Hooray! When not making news for Twitter selfies, the Oscars were quietly being pretty cool and progressive. Consider the nominees for all the big-ticket categories: African-Americans (or in the case of Steve McQueen, an African-Canadian) won in the best picture and best supporting actress categories. Best actor was won for a portrayal of a gay man, and best supporting actor for the role of a transgendered woman. And best director was won by a Spaniard.
Women got a nice fist-pump moment, too, when Cate Blanchett won for a role that—while not particularly kind to women—at least had a strong female protagonist at its center. As Blanchett charmingly pointed out, "The world is round, people!" and film-goers will indeed go see a movie with a female in the lead. Because, you know, half the population is women. This isn't rocket science, y'all!
We did some digging around and found how sadly right Blanchett was on this fired-up point. Here's the rundown on gender focuses in films nominated for best picture over the past three years. Note that Blue Jasmine isn't on the list, since it wasn't nominated for best film, and that we excluded movies with ensemble casts in which men and women played an essentially equal role. The envelope, please:
2013: Two films with a lead female protagonist (Philomena, Gravity) vs. six with a lead male protagonist (Dallas Buyers Club, Captain Phillips, Her, 12 Years a Slave, Nebraska, The Wolf of Street).
Ratio of female vs. male: 25%
2012: Two films with a lead female protagonist (Beasts of the Southern Wild, Zero Dark Thirty) vs. four with a lead male protagonist (Argo, Lincoln, Django Unchained, Life of Pi).

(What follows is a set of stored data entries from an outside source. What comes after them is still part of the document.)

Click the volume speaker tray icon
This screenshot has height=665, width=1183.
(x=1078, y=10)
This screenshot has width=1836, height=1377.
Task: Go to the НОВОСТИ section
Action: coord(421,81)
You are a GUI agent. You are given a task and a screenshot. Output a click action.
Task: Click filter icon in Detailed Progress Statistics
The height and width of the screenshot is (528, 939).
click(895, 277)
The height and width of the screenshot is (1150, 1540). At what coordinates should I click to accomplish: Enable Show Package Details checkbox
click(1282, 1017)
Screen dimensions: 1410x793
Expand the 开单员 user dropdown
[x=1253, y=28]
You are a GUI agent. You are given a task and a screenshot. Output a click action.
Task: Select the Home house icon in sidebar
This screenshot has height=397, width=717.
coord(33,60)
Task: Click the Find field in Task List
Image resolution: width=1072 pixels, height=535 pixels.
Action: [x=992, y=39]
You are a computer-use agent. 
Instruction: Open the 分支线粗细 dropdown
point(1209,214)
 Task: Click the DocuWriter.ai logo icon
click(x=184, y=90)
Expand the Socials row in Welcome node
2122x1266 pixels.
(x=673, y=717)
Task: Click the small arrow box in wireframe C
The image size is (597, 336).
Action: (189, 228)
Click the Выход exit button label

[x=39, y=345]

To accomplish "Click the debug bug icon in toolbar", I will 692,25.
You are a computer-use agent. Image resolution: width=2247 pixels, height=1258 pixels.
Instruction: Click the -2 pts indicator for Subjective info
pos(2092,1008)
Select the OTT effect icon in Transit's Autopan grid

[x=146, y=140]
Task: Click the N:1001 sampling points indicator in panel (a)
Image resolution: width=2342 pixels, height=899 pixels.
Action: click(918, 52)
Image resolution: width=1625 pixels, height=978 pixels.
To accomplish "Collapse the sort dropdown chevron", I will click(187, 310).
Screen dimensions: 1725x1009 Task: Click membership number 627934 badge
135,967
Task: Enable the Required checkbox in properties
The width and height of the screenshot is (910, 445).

Ratio of female vs. male: 33%
2011: One film (!) with a lead female protagonist (The Help) vs. seven (!!) with a lead male protagonist (The Descendants, The Tree of Life, Moneyball, War Horse, Extremely Loud and Incredibly Close, Hugo, Midnight in Paris)
Ratio of female to male: 12% (!!!)
Hmmm, do we sense a pattern here? It should be noted that this isn't necessarily the fault of the Academy, but rather a dearth of quality films focused on women in general. Blanchett was right on to decry this pathetic situation from the podium. Now, if we could not only kick up these numbers, but make fewer sexist films, we'd really have something to fist pump about.
Altogether, now: The world is round, people!